The Koch Pouch has an increased risk of a fistula developing due to a triangulated suture line. A fistula can occur due to breakdown in the internal pouch wall that allows waste to leak out that occurs until an abscess on the surface of the skin appears. The BCIR reduces the risk of a fistula developing due to a lateral internal pouch design that has a single longitudinal suture line.
The BCIR changes the direction of the nipple valve in comparison to how it is with a Koch Pouch. This change in direction allows for the muscle contractions to direct waste and mucus toward the internal pouch rather than the stoma. An intestinal collar is also created by the BCIR that tightens as the pouch fills with waste. This collar tightening helps to prevent the nipple valve from slipping.
According to WebMD, following the creation of the continent ileostomy, an indwelling catheter will stay inserted into the internal pouch to allow for continuous draining for 3-4 weeks. The catheter will need to be irrigated several times a day as well with an ounce of water. Once the internal pouch heals and matures, the pouch will need to be drained several times per day. Without draining, the pouch will fill and risk tearing or the nipple valve slipping or leaking.

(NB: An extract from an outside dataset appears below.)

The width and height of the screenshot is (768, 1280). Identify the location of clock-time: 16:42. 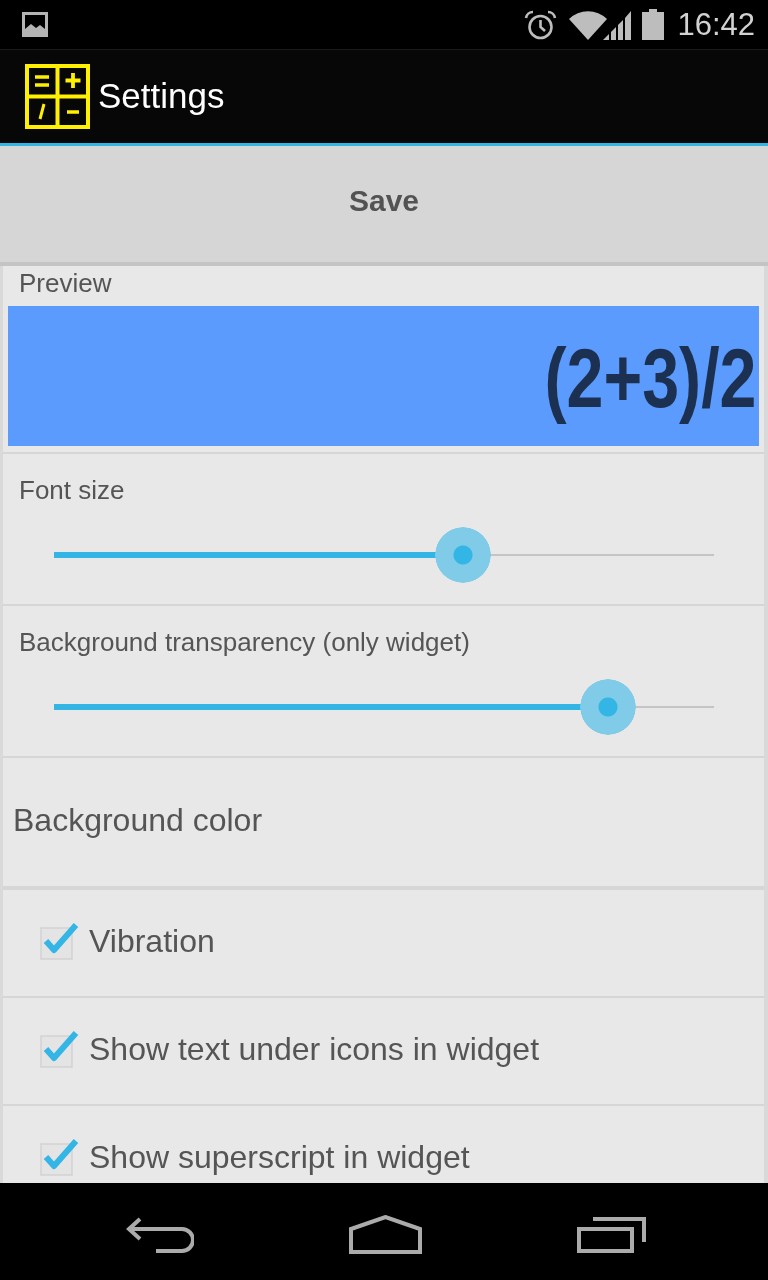
(716, 24).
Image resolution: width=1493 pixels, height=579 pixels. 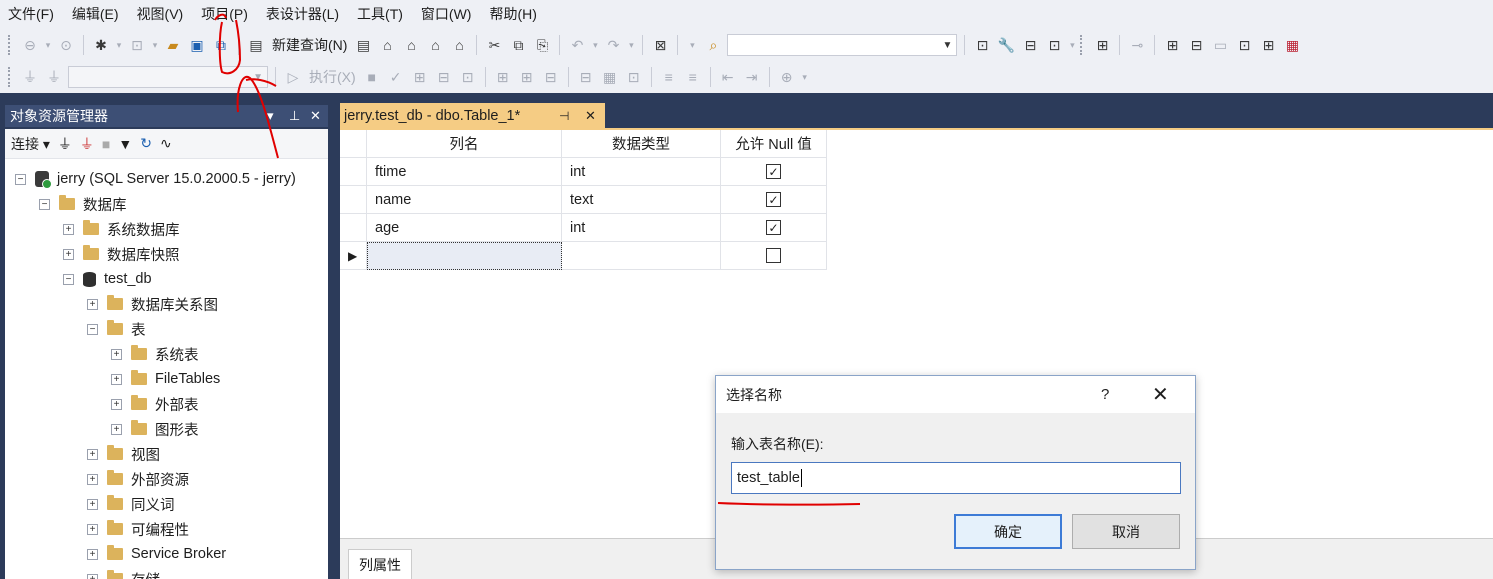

Draining the internal pouch can be accomplished by relaxing the abdominal muscles before lubricating the catheter and inserting it through the stoma to the preset mark on the catheter. Once continuous drainage use has been discontinued, it is recommended to drain the internal pouch every 2 hours during the day, upon awakening in the morning and before going to bed. It is recommended not to eat or drink within 2 hours of bedtime and the catheter can be set to constant drainage during the night. Over time, the time in between internal pouch drains can be lengthened resulting in the ability to drain the pouch 4 to 6 times a day and irrigated twice a day. It is also recommended to drain the internal pouch anytime feeling full or bloated and before exercising or going to bed.
A conventional ileostomy and a continent ileostomy both are life saving and allow an individual to continue living with minor adjustments to activities. An ostomy of any kind does not have to limit an individual's lifestyle and can allow for increased quality of life. If you are facing surgery to remove your colon for any reason, a continent ileostomy may be another option for you to discuss with your doctor.